Due to her condition, Emily has to be fed through a drip. She is completely dependent on bags filled with liquid containing all the nutrients she needs. The liquid is pumped directly into her bloodstream while she sleeps.
In the summer, Emily was one of around 500 patients in the UK who weren’t getting their nutrition after providers Calea were subject to an inspection – a crisis which was described by the NHS as a “national emergency”. The medicines safety body – the Medicines and Healthcare Regulatory Agency – found bacterial contamination in the production area and said the facility’s manufacturing processes did not meet guidelines the MHRA had set out in 2015.
No contaminated bags were discovered but the MHRA said there was a potential risk to patients.
Emily said: “I have to have this because my body won’t break down normal food. That is the only way I’m fed.
“My food wasn’t turning up. I had to chase people for it. I was six stone and I ended up going down to five-and-a-half stone. Over a two-and-a-half month period I had 15 days of no food. There is no alternative for me. I just had to starve. I was absolutely terrified. I had to go into hospital and have an emergency drip.

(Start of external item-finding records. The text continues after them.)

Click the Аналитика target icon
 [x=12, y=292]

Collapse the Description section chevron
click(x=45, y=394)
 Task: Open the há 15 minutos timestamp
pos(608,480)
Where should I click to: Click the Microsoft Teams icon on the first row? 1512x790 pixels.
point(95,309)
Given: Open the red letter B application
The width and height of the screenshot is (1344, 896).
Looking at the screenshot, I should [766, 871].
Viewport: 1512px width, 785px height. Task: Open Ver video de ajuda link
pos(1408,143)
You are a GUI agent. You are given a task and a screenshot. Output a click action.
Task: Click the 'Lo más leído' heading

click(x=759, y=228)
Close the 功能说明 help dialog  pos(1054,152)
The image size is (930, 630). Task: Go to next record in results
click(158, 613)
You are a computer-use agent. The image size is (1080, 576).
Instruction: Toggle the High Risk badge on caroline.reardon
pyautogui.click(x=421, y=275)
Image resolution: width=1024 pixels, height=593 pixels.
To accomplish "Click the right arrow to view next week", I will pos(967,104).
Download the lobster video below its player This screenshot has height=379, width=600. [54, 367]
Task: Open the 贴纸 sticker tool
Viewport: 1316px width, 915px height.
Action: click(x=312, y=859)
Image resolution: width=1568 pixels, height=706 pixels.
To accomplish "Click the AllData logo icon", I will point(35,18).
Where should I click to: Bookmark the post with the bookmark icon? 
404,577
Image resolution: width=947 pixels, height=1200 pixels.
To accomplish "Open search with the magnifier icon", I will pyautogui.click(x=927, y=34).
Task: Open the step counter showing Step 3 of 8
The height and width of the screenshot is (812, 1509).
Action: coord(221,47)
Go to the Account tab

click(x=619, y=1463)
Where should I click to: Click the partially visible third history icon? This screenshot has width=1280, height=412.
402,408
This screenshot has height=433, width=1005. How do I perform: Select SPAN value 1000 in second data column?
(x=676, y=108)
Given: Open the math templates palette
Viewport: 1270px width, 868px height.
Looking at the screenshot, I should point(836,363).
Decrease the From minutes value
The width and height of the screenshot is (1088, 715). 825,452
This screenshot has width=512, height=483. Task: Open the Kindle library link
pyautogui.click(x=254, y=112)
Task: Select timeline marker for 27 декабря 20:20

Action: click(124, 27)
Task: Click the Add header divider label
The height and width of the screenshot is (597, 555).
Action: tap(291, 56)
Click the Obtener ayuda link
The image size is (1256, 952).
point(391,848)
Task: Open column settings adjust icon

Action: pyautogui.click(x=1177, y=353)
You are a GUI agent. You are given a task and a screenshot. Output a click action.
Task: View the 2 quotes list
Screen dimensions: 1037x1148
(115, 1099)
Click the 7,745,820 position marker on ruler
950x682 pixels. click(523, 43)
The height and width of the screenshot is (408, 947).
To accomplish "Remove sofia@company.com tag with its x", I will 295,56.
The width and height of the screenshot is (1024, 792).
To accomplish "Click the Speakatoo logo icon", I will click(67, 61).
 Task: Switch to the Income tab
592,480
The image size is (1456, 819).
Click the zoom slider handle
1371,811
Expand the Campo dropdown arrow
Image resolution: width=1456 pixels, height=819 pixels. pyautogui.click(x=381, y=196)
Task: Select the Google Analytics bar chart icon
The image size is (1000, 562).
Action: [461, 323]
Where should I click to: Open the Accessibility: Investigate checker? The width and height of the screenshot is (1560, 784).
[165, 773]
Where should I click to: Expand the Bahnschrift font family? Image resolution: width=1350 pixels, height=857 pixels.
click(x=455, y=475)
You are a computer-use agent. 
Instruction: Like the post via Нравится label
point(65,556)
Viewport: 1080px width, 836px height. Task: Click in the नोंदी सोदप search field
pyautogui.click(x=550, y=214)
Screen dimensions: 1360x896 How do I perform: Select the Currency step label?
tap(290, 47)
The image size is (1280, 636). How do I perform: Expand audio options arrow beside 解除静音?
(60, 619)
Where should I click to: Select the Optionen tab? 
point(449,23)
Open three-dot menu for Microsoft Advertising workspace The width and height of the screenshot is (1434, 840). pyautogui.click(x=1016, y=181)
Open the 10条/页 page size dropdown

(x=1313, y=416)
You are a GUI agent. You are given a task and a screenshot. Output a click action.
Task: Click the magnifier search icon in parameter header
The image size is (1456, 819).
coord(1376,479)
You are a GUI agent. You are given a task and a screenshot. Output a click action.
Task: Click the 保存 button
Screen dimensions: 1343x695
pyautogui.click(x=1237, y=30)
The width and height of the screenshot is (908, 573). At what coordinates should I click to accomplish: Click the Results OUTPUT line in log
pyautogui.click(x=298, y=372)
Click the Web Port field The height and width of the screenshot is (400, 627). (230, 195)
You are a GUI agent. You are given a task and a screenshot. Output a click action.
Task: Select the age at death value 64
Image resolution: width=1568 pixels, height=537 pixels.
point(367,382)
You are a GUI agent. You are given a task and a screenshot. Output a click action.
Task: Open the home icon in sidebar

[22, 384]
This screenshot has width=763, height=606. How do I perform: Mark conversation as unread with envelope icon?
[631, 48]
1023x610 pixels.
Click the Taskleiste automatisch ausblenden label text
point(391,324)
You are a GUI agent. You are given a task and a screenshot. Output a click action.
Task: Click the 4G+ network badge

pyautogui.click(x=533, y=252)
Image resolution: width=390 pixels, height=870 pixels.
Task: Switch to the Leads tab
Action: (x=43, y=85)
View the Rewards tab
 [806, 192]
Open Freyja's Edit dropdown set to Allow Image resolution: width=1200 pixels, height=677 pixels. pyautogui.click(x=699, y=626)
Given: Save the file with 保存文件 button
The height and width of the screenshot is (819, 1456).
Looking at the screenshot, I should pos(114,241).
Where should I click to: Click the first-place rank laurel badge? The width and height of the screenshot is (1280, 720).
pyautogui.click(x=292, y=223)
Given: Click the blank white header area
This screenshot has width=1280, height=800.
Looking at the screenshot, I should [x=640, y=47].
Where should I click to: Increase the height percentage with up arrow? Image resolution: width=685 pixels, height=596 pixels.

“When it wasn’t delivered I phoned the hospital and told them. They said if I pop in between 5pm and 6pm, they might have a couple of bags. I can’t just 'pop' anywhere.
“They are doing a better job now but it leaves you on edge. I can’t say I’m looking forward to Christmas with the delivery situation.”
It’s a desperate situation for Emily, which takes its toll on her physically and mentally. She has criticised the lack of mental health support available to people in her situation as well as others.
“I had a nervous breakdown and tried to kill myself,” she said. “I saw the crisis team and was referred to the mental health team in Telford. They didn’t have any appointments. I had to wait months and months.
“People think because I’m bright and talkative, ‘she’s all right’. I lost it all and there was no support. I couldn’t have been much more alone. We’re expected to just suck it up and carry on.”
She has offered for others with her condition or hidden illnesses to get in touch to talk, share stories and advice.
“Getting people together face to face who have hidden illnesses and trying to make friends is really important, because it’s so hard for us,” she said.